🤖 AI Summary
Hospital call centers generate vast volumes of employee messages containing implicit patient service issues, yet efficiently extracting these issues remains challenging. Traditional supervised learning approaches are hindered by reliance on large-scale labeled data and extensive hyperparameter tuning, while strict HIPAA compliance and data security constraints further limit data usability.
Method: We propose a multi-stage large language model (LLM) classification framework that jointly leverages reasoning-oriented (e.g., o3), general-purpose, and lightweight LLMs. It integrates zero-shot and few-shot inference, multi-class topic identification, and root-cause classification—eliminating the need for extensive annotation or fine-tuning—while ensuring HIPAA compliance and data privacy. The framework is embedded in a visual decision-support system to generate actionable insights.
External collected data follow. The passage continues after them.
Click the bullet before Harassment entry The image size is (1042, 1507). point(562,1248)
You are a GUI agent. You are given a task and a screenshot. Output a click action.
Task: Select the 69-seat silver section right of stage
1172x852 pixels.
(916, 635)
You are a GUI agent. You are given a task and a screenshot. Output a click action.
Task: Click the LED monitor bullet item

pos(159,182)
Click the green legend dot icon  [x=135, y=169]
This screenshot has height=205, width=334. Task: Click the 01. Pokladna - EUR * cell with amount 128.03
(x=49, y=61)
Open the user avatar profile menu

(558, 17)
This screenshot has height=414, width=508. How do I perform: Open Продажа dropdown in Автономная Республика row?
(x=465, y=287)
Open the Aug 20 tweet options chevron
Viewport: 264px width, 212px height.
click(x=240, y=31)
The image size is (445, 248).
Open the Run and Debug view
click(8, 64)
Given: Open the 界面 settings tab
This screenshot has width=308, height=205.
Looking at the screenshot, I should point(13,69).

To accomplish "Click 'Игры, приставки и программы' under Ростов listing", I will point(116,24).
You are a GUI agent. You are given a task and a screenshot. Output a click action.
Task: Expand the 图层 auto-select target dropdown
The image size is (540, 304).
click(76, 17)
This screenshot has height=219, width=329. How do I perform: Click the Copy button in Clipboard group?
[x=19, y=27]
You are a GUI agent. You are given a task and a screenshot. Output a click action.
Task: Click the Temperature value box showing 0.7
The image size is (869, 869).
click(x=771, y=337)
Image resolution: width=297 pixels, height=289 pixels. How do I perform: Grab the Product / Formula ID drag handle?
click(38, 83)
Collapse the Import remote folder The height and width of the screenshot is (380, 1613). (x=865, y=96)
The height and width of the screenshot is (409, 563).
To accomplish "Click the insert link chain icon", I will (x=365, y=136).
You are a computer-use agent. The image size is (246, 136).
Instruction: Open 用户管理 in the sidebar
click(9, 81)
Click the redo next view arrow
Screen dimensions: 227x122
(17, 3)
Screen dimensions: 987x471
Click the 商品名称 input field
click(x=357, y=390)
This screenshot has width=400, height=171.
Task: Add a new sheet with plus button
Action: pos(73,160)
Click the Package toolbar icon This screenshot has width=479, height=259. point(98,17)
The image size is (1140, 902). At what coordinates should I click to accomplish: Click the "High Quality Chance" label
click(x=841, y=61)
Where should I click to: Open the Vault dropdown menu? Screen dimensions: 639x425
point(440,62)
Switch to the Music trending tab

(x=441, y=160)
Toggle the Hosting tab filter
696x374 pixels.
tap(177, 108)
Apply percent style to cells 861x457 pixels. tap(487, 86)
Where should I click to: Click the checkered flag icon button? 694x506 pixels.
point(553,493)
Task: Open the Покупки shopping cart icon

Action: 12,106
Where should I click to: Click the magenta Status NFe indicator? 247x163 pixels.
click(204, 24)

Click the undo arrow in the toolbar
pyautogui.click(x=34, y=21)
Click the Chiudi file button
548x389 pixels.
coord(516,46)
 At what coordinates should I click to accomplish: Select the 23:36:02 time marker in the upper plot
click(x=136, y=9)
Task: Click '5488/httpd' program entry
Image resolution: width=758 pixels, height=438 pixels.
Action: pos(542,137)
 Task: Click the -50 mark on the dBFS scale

Results: The optimal configuration (o3) achieves 78.4% weighted F1-score and 79.2% accuracy. It significantly improves call navigator training efficacy and patient experience, establishing a low-data-dependency, highly compliant, and interpretable paradigm for LLM deployment in healthcare operations analytics.
📝 Abstract
Hospital call centers serve as the primary contact point for patients within a hospital system. They also generate substantial volumes of staff messages as navigators process patient requests and communicate with the hospital offices following the established protocol restrictions and guidelines. This continuously accumulated large amount of text data can be mined and processed to retrieve insights; however, traditional supervised learning approaches require annotated data, extensive training, and model tuning. Large Language Models (LLMs) offer a paradigm shift toward more computationally efficient methodologies for healthcare analytics. This paper presents a multi-stage LLM-based framework that identifies staff message topics and classifies messages by their reasons in a multi-class fashion. In the process, multiple LLM types, including reasoning, general-purpose, and lightweight models, were evaluated. The best-performing model was o3, achieving 78.4% weighted F1-score and 79.2% accuracy, followed closely by gpt-5 (75.3% Weighted F1-score and 76.2% accuracy). The proposed methodology incorporates data security measures and HIPAA compliance requirements essential for healthcare environments. The processed LLM outputs are integrated into a visualization decision support tool that transforms the staff messages into actionable insights accessible to healthcare professionals. This approach enables more efficient utilization of the collected staff messaging data, identifies navigator training opportunities, and supports improved patient experience and care quality.